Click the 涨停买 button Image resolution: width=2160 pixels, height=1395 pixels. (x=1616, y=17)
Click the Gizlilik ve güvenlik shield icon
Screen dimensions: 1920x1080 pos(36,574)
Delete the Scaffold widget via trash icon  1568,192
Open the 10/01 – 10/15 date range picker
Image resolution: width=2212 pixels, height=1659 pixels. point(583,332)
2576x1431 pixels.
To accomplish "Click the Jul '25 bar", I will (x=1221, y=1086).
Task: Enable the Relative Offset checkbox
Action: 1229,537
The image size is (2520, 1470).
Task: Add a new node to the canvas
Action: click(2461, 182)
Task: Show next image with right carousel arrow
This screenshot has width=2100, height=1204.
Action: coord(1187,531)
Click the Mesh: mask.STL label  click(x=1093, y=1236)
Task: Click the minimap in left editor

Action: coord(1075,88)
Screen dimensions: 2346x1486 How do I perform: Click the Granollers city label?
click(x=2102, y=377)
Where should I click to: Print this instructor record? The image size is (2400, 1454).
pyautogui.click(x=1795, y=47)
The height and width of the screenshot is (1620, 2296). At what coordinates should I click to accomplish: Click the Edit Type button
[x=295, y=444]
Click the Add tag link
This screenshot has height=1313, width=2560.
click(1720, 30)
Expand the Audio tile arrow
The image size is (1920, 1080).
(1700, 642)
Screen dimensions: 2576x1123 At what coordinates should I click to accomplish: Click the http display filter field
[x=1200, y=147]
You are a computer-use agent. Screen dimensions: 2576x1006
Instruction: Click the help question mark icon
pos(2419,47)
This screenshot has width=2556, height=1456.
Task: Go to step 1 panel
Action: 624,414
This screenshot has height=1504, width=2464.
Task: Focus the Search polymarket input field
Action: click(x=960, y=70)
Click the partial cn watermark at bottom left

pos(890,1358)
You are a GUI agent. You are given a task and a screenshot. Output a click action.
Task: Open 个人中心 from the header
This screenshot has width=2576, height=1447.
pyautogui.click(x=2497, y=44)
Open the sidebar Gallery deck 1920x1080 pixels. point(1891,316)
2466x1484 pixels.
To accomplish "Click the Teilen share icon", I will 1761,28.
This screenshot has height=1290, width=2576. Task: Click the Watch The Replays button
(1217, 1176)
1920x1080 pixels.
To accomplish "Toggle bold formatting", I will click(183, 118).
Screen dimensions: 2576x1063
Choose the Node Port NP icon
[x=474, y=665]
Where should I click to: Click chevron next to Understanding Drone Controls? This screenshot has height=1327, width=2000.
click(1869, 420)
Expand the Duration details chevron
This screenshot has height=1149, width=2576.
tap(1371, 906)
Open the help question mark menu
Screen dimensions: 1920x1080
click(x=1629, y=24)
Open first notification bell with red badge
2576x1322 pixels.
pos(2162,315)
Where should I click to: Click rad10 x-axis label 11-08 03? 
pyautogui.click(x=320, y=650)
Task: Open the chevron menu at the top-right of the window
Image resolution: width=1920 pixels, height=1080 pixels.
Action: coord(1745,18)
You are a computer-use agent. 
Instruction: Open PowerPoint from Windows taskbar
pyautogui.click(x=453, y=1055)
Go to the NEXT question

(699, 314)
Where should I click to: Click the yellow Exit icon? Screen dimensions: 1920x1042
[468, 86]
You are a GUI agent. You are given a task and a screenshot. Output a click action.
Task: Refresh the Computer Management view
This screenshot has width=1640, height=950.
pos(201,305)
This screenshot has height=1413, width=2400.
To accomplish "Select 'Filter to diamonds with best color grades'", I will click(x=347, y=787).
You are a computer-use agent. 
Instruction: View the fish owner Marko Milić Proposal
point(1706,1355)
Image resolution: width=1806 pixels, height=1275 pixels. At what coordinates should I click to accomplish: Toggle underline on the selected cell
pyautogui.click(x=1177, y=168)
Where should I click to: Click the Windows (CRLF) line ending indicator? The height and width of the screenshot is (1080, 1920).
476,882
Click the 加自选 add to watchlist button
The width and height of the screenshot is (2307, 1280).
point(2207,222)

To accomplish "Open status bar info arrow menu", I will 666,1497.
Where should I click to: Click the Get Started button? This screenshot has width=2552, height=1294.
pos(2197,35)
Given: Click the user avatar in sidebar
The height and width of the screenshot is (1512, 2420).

────────────────────

Among the records above, extract exactly the lines from the line with "Click the partial cn watermark at bottom left" to the line with "2466x1484 pixels.", both lines included, and leave out the rest.

Click the partial cn watermark at bottom left

pos(890,1358)
You are a GUI agent. You are given a task and a screenshot. Output a click action.
Task: Open 个人中心 from the header
This screenshot has width=2576, height=1447.
pyautogui.click(x=2497, y=44)
Open the sidebar Gallery deck 1920x1080 pixels. point(1891,316)
2466x1484 pixels.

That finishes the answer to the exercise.